WHAT YOU SHOULD DO - Copy down all of the data underneath, exactly as shown.

BEGIN

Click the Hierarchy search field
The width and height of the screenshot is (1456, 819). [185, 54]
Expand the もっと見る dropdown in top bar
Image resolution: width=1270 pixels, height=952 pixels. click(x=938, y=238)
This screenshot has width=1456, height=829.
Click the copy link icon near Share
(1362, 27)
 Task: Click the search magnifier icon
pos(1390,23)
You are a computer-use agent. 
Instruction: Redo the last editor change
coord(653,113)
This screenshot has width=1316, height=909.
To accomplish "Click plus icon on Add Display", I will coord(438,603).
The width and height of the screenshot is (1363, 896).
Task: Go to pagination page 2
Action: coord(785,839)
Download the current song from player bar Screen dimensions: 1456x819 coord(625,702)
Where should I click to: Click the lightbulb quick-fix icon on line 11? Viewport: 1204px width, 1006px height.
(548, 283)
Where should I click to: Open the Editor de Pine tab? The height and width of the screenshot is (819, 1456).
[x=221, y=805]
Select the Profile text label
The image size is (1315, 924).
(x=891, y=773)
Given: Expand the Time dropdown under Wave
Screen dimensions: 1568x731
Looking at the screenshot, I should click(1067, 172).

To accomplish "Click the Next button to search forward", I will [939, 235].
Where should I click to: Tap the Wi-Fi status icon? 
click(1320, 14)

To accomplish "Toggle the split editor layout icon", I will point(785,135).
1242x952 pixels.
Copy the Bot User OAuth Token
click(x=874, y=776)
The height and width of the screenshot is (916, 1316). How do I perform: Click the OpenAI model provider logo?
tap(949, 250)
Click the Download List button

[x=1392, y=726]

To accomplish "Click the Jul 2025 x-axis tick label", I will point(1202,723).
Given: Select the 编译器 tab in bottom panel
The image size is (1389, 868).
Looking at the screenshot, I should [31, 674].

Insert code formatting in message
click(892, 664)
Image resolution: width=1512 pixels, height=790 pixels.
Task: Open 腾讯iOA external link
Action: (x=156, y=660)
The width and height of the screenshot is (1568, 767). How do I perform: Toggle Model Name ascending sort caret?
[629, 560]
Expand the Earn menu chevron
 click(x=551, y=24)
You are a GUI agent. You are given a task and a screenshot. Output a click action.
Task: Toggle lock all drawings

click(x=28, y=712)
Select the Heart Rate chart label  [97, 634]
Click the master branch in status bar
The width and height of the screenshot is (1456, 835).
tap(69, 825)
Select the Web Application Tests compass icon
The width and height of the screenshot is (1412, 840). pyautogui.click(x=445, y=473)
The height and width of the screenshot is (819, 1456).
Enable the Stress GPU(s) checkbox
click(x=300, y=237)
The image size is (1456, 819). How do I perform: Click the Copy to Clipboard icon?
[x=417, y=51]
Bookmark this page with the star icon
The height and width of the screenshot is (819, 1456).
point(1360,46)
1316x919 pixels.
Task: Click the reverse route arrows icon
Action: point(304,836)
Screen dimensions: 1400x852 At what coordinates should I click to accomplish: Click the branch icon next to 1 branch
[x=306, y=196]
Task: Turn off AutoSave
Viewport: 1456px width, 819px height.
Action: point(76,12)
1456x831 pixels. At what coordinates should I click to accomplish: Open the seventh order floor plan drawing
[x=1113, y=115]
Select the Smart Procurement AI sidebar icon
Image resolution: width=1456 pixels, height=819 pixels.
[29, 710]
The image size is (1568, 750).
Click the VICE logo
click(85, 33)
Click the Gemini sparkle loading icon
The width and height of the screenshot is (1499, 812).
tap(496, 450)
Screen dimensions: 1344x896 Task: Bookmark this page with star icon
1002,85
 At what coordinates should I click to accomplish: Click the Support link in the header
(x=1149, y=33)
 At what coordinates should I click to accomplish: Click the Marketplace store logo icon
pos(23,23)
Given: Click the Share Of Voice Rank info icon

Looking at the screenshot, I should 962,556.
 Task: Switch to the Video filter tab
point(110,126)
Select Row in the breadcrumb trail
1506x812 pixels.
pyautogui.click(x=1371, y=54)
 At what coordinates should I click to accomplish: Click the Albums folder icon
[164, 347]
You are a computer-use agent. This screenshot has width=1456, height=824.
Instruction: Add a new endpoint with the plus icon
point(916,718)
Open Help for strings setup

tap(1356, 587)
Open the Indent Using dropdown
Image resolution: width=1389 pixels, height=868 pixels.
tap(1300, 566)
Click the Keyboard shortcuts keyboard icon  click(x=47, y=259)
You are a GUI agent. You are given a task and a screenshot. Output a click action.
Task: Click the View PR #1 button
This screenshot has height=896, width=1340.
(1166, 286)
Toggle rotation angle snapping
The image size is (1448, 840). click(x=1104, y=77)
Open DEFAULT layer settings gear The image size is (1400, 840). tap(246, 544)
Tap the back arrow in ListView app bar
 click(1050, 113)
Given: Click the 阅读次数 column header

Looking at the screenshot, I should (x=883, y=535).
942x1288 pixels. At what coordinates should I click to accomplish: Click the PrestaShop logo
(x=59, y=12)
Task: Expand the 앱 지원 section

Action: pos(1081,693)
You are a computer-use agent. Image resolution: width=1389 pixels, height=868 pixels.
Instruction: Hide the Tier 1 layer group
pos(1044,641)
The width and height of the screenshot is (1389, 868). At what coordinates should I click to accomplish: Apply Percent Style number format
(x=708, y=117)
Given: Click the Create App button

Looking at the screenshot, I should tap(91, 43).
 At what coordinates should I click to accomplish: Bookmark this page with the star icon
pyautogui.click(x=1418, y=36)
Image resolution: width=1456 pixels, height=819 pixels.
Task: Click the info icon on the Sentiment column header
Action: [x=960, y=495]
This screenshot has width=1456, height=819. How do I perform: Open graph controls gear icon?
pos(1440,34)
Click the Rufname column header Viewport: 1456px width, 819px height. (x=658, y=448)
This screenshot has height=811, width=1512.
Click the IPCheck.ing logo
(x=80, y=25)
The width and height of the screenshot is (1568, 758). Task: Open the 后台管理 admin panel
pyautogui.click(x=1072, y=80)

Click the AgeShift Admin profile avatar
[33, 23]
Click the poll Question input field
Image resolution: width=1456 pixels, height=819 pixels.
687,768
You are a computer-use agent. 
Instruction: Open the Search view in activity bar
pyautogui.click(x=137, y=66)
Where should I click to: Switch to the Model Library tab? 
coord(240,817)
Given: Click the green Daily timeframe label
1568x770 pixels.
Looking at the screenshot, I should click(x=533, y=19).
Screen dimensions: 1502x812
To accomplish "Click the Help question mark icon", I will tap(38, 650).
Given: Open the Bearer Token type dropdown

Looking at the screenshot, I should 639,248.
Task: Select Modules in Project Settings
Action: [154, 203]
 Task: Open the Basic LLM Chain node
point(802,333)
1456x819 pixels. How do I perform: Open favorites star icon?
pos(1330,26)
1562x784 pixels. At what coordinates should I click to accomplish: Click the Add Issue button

END

RESULT -
Click the Hierarchy search field
The width and height of the screenshot is (1456, 819). [185, 54]
Expand the もっと見る dropdown in top bar
Image resolution: width=1270 pixels, height=952 pixels. click(x=938, y=238)
This screenshot has width=1456, height=829.
Click the copy link icon near Share
(1362, 27)
 Task: Click the search magnifier icon
pos(1390,23)
You are a computer-use agent. 
Instruction: Redo the last editor change
coord(653,113)
This screenshot has width=1316, height=909.
To accomplish "Click plus icon on Add Display", I will coord(438,603).
The width and height of the screenshot is (1363, 896).
Task: Go to pagination page 2
Action: coord(785,839)
Download the current song from player bar Screen dimensions: 1456x819 coord(625,702)
Where should I click to: Click the lightbulb quick-fix icon on line 11? Viewport: 1204px width, 1006px height.
(548, 283)
Where should I click to: Open the Editor de Pine tab? The height and width of the screenshot is (819, 1456).
[x=221, y=805]
Select the Profile text label
The image size is (1315, 924).
(x=891, y=773)
Given: Expand the Time dropdown under Wave
Screen dimensions: 1568x731
Looking at the screenshot, I should click(1067, 172).

To accomplish "Click the Next button to search forward", I will [939, 235].
Where should I click to: Tap the Wi-Fi status icon? 
click(1320, 14)

To accomplish "Toggle the split editor layout icon", I will point(785,135).
1242x952 pixels.
Copy the Bot User OAuth Token
click(x=874, y=776)
The height and width of the screenshot is (916, 1316). How do I perform: Click the OpenAI model provider logo?
tap(949, 250)
Click the Download List button

[x=1392, y=726]

To accomplish "Click the Jul 2025 x-axis tick label", I will point(1202,723).
Given: Select the 编译器 tab in bottom panel
The image size is (1389, 868).
Looking at the screenshot, I should [31, 674].

Insert code formatting in message
click(892, 664)
Image resolution: width=1512 pixels, height=790 pixels.
Task: Open 腾讯iOA external link
Action: (x=156, y=660)
The width and height of the screenshot is (1568, 767). How do I perform: Toggle Model Name ascending sort caret?
[629, 560]
Expand the Earn menu chevron
 click(x=551, y=24)
You are a GUI agent. You are given a task and a screenshot. Output a click action.
Task: Toggle lock all drawings

click(x=28, y=712)
Select the Heart Rate chart label  [97, 634]
Click the master branch in status bar
The width and height of the screenshot is (1456, 835).
tap(69, 825)
Select the Web Application Tests compass icon
The width and height of the screenshot is (1412, 840). pyautogui.click(x=445, y=473)
The height and width of the screenshot is (819, 1456).
Enable the Stress GPU(s) checkbox
click(x=300, y=237)
The image size is (1456, 819). How do I perform: Click the Copy to Clipboard icon?
[x=417, y=51]
Bookmark this page with the star icon
The height and width of the screenshot is (819, 1456).
point(1360,46)
1316x919 pixels.
Task: Click the reverse route arrows icon
Action: point(304,836)
Screen dimensions: 1400x852 At what coordinates should I click to accomplish: Click the branch icon next to 1 branch
[x=306, y=196]
Task: Turn off AutoSave
Viewport: 1456px width, 819px height.
Action: point(76,12)
1456x831 pixels. At what coordinates should I click to accomplish: Open the seventh order floor plan drawing
[x=1113, y=115]
Select the Smart Procurement AI sidebar icon
Image resolution: width=1456 pixels, height=819 pixels.
[29, 710]
The image size is (1568, 750).
Click the VICE logo
click(85, 33)
Click the Gemini sparkle loading icon
The width and height of the screenshot is (1499, 812).
tap(496, 450)
Screen dimensions: 1344x896 Task: Bookmark this page with star icon
1002,85
 At what coordinates should I click to accomplish: Click the Support link in the header
(x=1149, y=33)
 At what coordinates should I click to accomplish: Click the Marketplace store logo icon
pos(23,23)
Given: Click the Share Of Voice Rank info icon

Looking at the screenshot, I should 962,556.
 Task: Switch to the Video filter tab
point(110,126)
Select Row in the breadcrumb trail
1506x812 pixels.
pyautogui.click(x=1371, y=54)
 At what coordinates should I click to accomplish: Click the Albums folder icon
[164, 347]
You are a computer-use agent. This screenshot has width=1456, height=824.
Instruction: Add a new endpoint with the plus icon
point(916,718)
Open Help for strings setup

tap(1356, 587)
Open the Indent Using dropdown
Image resolution: width=1389 pixels, height=868 pixels.
tap(1300, 566)
Click the Keyboard shortcuts keyboard icon  click(x=47, y=259)
You are a GUI agent. You are given a task and a screenshot. Output a click action.
Task: Click the View PR #1 button
This screenshot has height=896, width=1340.
(1166, 286)
Toggle rotation angle snapping
The image size is (1448, 840). click(x=1104, y=77)
Open DEFAULT layer settings gear The image size is (1400, 840). tap(246, 544)
Tap the back arrow in ListView app bar
 click(1050, 113)
Given: Click the 阅读次数 column header

Looking at the screenshot, I should (x=883, y=535).
942x1288 pixels. At what coordinates should I click to accomplish: Click the PrestaShop logo
(x=59, y=12)
Task: Expand the 앱 지원 section

Action: pos(1081,693)
You are a computer-use agent. Image resolution: width=1389 pixels, height=868 pixels.
Instruction: Hide the Tier 1 layer group
pos(1044,641)
The width and height of the screenshot is (1389, 868). At what coordinates should I click to accomplish: Apply Percent Style number format
(x=708, y=117)
Given: Click the Create App button

Looking at the screenshot, I should tap(91, 43).
 At what coordinates should I click to accomplish: Bookmark this page with the star icon
pyautogui.click(x=1418, y=36)
Image resolution: width=1456 pixels, height=819 pixels.
Task: Click the info icon on the Sentiment column header
Action: [x=960, y=495]
This screenshot has width=1456, height=819. How do I perform: Open graph controls gear icon?
pos(1440,34)
Click the Rufname column header Viewport: 1456px width, 819px height. (x=658, y=448)
This screenshot has height=811, width=1512.
Click the IPCheck.ing logo
(x=80, y=25)
The width and height of the screenshot is (1568, 758). Task: Open the 后台管理 admin panel
pyautogui.click(x=1072, y=80)

Click the AgeShift Admin profile avatar
[33, 23]
Click the poll Question input field
Image resolution: width=1456 pixels, height=819 pixels.
687,768
You are a computer-use agent. 
Instruction: Open the Search view in activity bar
pyautogui.click(x=137, y=66)
Where should I click to: Switch to the Model Library tab? 
coord(240,817)
Given: Click the green Daily timeframe label
1568x770 pixels.
Looking at the screenshot, I should click(x=533, y=19).
Screen dimensions: 1502x812
To accomplish "Click the Help question mark icon", I will tap(38, 650).
Given: Open the Bearer Token type dropdown

Looking at the screenshot, I should 639,248.
Task: Select Modules in Project Settings
Action: [154, 203]
 Task: Open the Basic LLM Chain node
point(802,333)
1456x819 pixels. How do I perform: Open favorites star icon?
pos(1330,26)
1562x784 pixels. At what coordinates should I click to accomplish: Click the Add Issue button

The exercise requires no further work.